When you get home, remove the greens, leaving around two inches of stem to prevent color bleeding. Don’t throw out the greens—they’re edible and have lots of vitamins and minerals, too. More specifically, the leaves are super high in vitamin K, which supports bone strength, and vitamin A, which can contribute to glowing skin, Greene explains. Her advice? Either use them right away or wrap in a damp cloth and store in the fridge for one to two days, just as you would with kale, chard, and other leafy greens.
As for the bulbs, it’s okay to leave ’em dirty until you’re ready to chow down. If you do wash before storing, however, Green says to make sure they’re dried thoroughly. Pop the beets in the refrigerator’s crisper drawer for max freshness or up to two weeks. Pro tip: don’t store with fruits, as this can speed up spoilage.
“I personally don’t peel beets because it’s such a mess. That juice stains. I just trim off the taproot and greens, scrub them well, and cut them for cooking,” Langer says.
Whatever way you go about prepping beets, wearing gloves is a bright idea. Another smart choice? Using a plastic cutting board instead of a wood one, which is porous and might soak up even more of the beet juice that (reminder!) stains…big time.

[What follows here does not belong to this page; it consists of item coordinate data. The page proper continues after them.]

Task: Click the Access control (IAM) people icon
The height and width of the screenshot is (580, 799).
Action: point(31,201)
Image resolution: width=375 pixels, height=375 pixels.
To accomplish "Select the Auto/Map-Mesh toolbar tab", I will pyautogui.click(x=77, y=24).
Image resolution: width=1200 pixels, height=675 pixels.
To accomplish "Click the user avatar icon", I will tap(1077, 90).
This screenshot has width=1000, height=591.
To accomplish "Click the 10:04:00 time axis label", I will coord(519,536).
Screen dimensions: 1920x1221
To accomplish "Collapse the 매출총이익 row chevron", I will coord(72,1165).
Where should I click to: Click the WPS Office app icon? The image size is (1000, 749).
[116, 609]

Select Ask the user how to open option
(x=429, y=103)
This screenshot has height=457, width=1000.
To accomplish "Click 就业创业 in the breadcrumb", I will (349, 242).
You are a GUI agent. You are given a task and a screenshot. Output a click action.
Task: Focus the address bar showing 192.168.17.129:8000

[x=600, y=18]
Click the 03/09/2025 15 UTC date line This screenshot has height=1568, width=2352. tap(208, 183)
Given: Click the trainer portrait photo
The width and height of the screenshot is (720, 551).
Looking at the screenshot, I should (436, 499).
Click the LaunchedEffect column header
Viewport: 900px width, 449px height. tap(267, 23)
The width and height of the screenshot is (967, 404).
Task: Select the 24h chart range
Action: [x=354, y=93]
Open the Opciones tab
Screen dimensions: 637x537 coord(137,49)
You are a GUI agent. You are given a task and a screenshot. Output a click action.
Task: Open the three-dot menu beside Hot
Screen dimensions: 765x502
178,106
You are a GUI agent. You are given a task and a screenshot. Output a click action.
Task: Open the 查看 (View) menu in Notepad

Cooked vegetables may be easier to digest than raw, Langer says, but at the end of the day, “it’s whatever you prefer.” No matter how you slice ‘em—steamed, pickled, raw, dehydrated into chips, or roasted to unearth their sweetness—beets are incredibly versatile. “I’ve actually made a chocolate beet cake, which was incredible,” she says.
Here are some tasty ways to cook with them that go beyond the cold, jellied fare in the salad bar:
As for your leftover beet greens, you can treat them how you would collard greens or chard. Wash them, chop them up, and sauté them with olive oil and garlic for a tasty side dish.
Another good way to use the whole veggie? In a smoothie! “Smoothies are my favorite way to sneak in nutrient dense, albeit funky produce items like beet greens,” Greene says. Swap kale for beet greens, add some vanilla and cinnamon to cut any bitterness, and you’re set to slurp.